* [MATERIAL SHOWN]

..............................

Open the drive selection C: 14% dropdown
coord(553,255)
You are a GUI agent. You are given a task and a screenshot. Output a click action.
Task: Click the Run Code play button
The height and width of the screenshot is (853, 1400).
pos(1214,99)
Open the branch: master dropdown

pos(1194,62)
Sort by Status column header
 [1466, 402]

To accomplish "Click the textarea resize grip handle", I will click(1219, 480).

..............................

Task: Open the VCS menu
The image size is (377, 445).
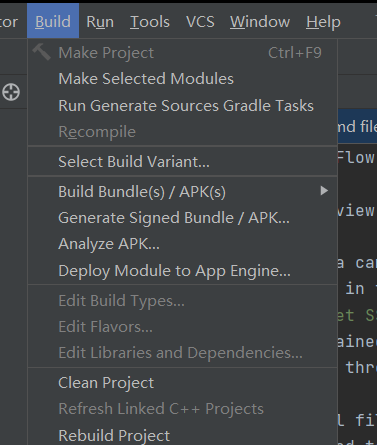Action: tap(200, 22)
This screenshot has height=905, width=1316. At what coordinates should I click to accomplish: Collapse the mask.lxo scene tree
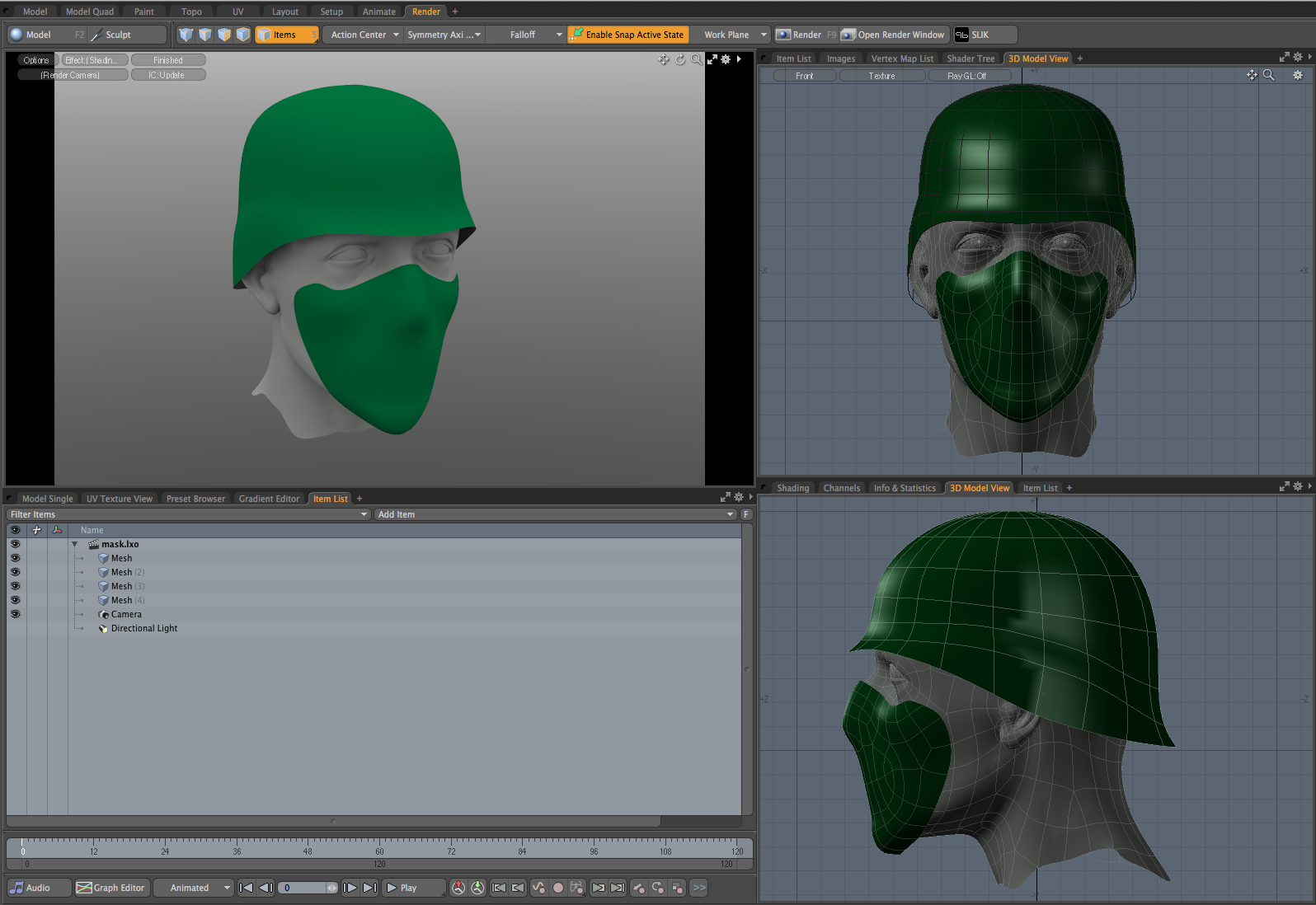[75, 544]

..............................

* [GIVEN REQUEST] Copy the data above from the line containing "Sort by Status column header" through the line containing "will click(1219, 480).", reproducing each line precisely.

* [EXERCISE RESPONSE]
Sort by Status column header
 [1466, 402]

To accomplish "Click the textarea resize grip handle", I will click(1219, 480).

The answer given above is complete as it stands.